## START INFORMATION PROVIDED

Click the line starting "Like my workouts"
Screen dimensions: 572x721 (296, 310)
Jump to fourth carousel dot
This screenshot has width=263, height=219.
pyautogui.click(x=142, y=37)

## END INFORMATION PROVIDED

_EXERCISE DESCRIPTION_
Rewrite the records, changing "carousel" to "slider" and leaving everything else as it is.

_WRITTEN SOLUTION_
Click the line starting "Like my workouts"
Screen dimensions: 572x721 (296, 310)
Jump to fourth slider dot
This screenshot has width=263, height=219.
pyautogui.click(x=142, y=37)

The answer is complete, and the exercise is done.